▶ _MATERIAL PROVIDED_:
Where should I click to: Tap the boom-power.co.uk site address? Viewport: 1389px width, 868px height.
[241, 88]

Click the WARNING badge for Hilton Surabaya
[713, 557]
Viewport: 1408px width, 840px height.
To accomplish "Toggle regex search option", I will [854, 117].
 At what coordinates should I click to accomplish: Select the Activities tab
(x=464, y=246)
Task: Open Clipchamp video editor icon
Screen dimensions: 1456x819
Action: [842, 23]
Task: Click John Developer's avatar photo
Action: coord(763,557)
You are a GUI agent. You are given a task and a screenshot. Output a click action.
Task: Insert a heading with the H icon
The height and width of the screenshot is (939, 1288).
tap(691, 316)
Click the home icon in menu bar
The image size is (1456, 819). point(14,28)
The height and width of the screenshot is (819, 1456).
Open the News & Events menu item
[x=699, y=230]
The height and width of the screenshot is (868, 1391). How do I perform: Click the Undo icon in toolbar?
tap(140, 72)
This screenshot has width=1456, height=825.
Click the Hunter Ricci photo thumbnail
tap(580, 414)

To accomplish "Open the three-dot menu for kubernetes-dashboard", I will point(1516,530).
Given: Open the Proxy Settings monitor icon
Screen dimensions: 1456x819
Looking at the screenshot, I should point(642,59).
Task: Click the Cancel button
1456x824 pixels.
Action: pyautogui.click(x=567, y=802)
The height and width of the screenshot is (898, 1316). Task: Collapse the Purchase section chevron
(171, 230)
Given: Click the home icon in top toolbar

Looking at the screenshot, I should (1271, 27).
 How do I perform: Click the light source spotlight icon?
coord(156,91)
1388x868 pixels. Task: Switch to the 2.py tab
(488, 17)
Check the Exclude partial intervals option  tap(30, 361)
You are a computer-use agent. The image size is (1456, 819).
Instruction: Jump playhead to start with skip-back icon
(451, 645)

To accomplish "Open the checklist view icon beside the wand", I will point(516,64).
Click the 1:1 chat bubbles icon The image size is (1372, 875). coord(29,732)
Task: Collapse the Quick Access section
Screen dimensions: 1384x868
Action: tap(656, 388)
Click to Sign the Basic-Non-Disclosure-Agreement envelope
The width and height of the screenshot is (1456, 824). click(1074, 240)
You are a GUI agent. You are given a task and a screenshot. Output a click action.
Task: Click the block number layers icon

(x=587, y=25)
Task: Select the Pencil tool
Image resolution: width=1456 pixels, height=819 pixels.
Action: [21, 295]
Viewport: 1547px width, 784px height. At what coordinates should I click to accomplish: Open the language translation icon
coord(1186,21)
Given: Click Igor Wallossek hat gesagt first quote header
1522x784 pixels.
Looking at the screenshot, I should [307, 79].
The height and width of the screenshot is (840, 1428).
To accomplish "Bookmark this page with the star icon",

▶ _EXERCISE_: Extract all lines from the material above that include the word "will".

▶ _ANSWER TO THIS TASK_:
To accomplish "Toggle regex search option", I will [854, 117].
To accomplish "Open the three-dot menu for kubernetes-dashboard", I will point(1516,530).
To accomplish "Open the checklist view icon beside the wand", I will point(516,64).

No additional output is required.